____ Recorded data

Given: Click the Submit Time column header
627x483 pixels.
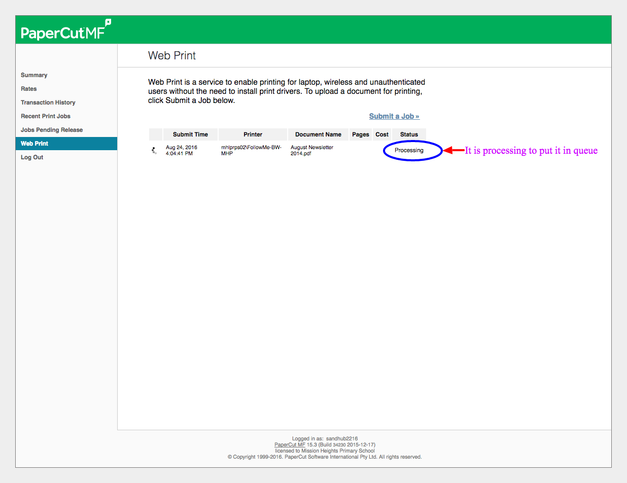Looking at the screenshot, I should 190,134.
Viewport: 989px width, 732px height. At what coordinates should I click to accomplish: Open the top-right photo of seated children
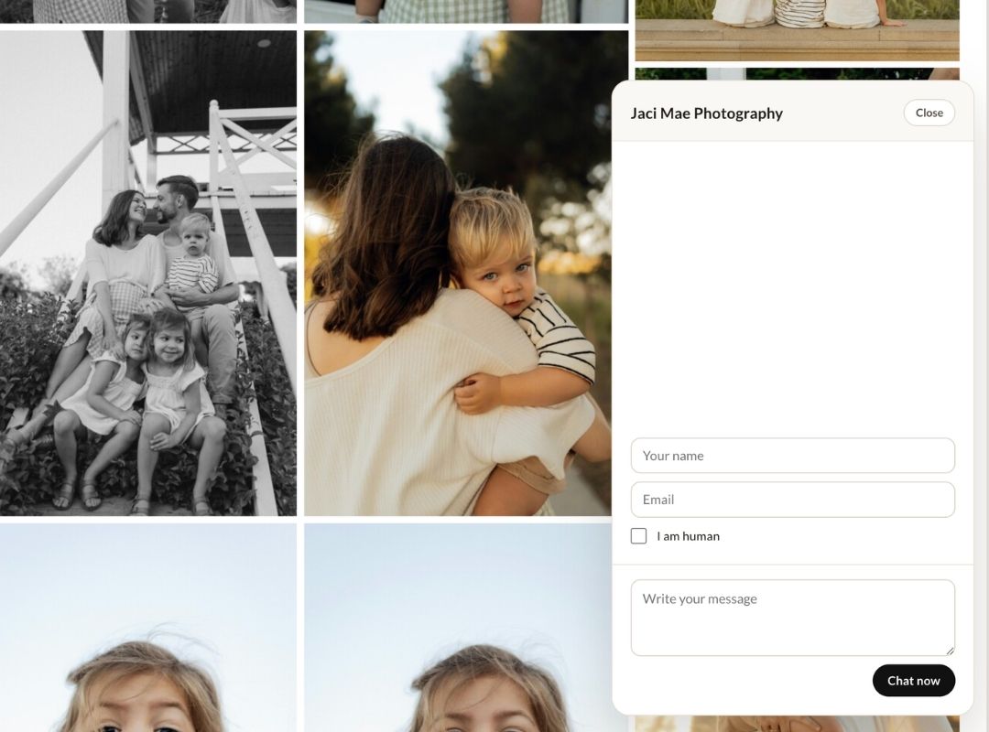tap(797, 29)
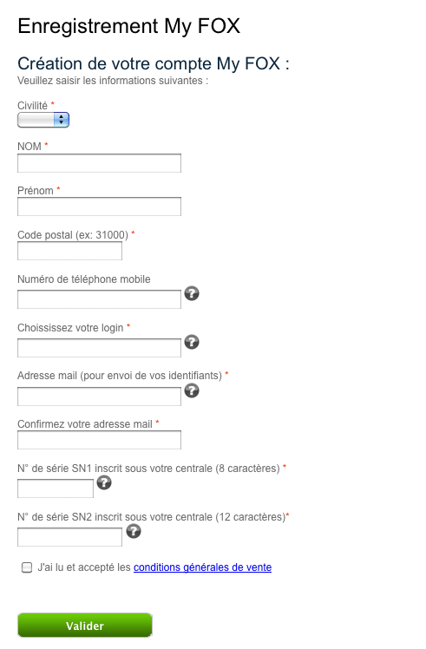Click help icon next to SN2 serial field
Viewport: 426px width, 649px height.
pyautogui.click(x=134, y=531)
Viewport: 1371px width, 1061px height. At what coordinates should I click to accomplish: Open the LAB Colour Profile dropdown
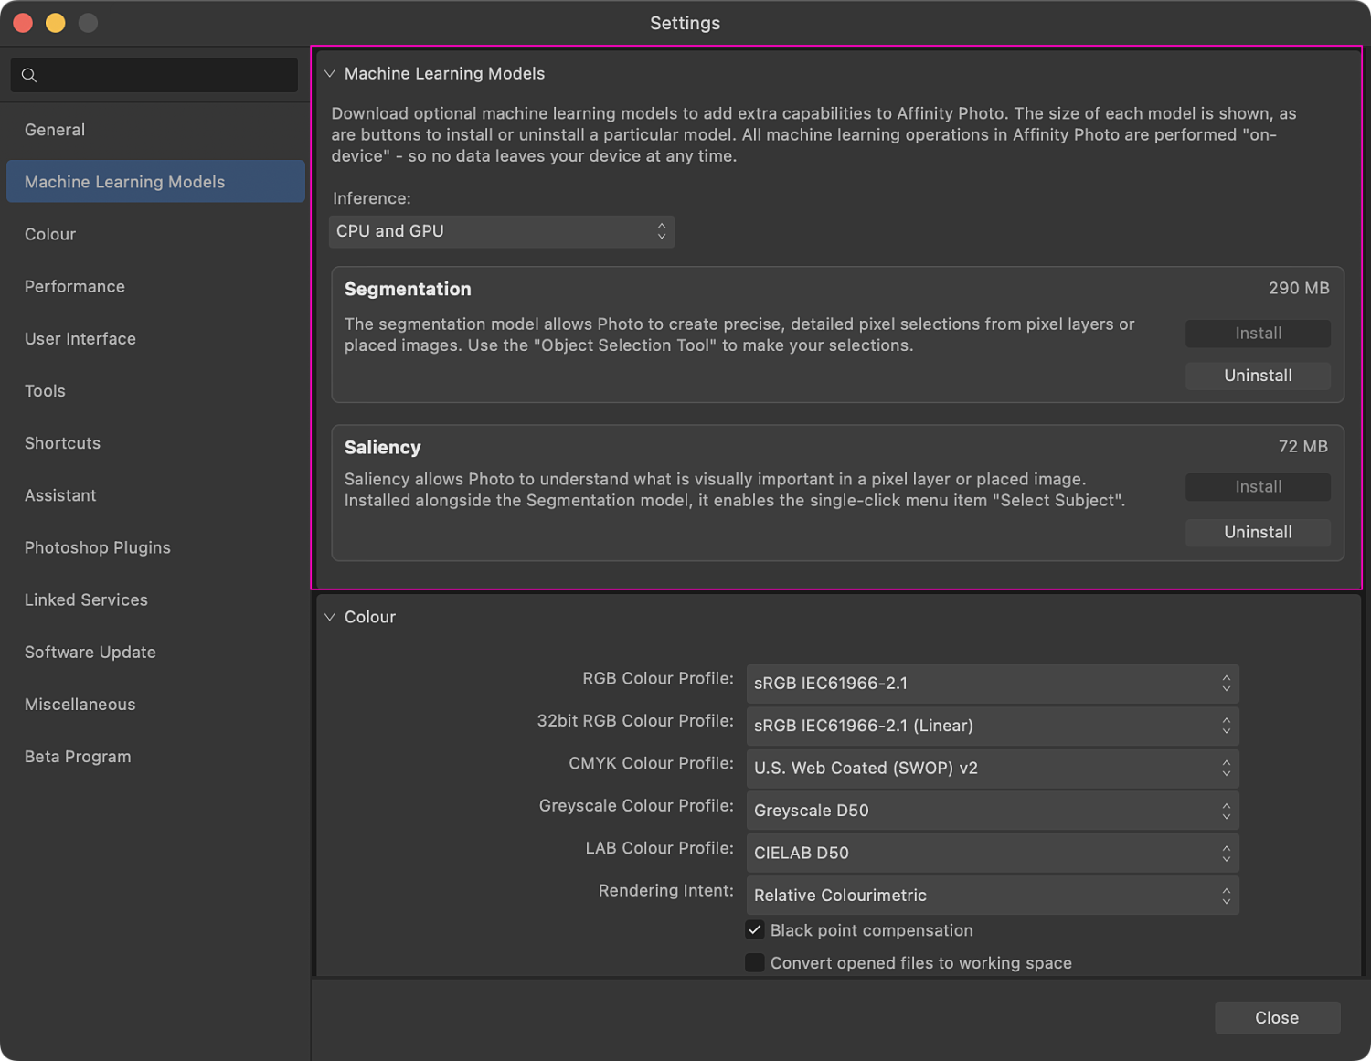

________

**Activity**. Would you copy the records word for word, without any of their pictures?

**Answer**.
Given: Click the Submit Time column header
627x483 pixels.
Looking at the screenshot, I should 190,134.
Viewport: 989px width, 732px height. At what coordinates should I click to accomplish: Open the top-right photo of seated children
tap(797, 29)
Click help icon next to SN2 serial field
Viewport: 426px width, 649px height.
pyautogui.click(x=134, y=531)
Viewport: 1371px width, 1061px height. At what coordinates should I click to accomplish: Open the LAB Colour Profile dropdown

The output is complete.